Listed records section start
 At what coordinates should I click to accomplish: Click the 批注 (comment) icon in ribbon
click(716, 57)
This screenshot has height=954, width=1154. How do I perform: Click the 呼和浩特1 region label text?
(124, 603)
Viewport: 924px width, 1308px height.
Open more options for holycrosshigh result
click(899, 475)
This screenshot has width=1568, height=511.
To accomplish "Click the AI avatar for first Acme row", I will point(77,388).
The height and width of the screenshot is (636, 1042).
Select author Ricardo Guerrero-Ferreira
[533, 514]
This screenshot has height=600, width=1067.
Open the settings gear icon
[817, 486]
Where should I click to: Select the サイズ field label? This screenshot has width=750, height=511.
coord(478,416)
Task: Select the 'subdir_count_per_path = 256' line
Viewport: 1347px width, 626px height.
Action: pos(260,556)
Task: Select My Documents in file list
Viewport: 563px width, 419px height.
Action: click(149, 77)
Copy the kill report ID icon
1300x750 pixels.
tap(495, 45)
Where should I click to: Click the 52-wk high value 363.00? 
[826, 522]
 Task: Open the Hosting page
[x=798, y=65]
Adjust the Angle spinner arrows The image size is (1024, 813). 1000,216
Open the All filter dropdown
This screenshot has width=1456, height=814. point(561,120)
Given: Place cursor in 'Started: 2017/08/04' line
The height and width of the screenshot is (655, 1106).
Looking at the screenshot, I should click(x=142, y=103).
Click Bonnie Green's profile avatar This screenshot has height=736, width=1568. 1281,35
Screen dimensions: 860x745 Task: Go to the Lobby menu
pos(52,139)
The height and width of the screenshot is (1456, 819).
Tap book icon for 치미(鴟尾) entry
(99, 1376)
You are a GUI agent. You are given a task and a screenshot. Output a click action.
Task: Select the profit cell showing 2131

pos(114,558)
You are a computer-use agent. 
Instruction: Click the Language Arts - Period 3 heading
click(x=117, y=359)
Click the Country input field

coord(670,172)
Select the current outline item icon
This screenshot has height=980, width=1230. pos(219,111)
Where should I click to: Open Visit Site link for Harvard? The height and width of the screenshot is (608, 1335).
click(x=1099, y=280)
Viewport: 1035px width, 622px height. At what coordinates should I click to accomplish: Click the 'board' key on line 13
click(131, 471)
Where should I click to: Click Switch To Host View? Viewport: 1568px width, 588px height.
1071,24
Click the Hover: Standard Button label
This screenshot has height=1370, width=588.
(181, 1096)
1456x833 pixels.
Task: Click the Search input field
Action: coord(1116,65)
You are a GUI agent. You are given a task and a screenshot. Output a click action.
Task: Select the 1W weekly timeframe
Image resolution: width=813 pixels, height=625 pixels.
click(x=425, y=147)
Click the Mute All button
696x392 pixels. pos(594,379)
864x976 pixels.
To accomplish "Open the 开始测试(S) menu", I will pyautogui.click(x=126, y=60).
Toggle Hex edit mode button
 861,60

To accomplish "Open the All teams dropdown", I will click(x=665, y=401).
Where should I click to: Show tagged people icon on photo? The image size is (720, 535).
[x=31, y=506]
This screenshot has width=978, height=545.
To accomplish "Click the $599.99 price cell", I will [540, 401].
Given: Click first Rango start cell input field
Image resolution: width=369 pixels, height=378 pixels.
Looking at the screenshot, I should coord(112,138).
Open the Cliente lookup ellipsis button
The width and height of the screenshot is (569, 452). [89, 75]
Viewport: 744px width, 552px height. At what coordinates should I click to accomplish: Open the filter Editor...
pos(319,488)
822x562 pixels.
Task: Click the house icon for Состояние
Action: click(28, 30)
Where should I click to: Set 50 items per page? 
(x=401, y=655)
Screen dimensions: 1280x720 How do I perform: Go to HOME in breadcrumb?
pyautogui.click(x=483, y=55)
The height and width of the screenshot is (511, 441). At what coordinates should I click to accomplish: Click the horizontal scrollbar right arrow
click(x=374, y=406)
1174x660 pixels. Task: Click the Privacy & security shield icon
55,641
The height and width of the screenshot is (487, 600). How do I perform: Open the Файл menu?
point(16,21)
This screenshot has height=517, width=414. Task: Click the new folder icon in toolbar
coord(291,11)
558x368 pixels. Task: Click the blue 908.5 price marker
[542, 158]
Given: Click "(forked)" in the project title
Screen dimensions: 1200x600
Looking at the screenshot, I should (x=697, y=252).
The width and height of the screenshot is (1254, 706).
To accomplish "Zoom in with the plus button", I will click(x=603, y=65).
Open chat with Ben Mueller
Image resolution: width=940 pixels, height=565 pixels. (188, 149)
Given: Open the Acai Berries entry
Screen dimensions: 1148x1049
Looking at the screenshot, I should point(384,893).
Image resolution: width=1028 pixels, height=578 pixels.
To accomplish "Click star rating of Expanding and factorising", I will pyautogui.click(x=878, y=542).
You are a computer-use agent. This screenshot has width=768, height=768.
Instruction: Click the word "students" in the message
Listed records section end
* _What you will do_
Reproduce every line from the listing above that holds the word "first".

* _Output of the task_
To accomplish "Click the AI avatar for first Acme row", I will point(77,388).
Given: Click first Rango start cell input field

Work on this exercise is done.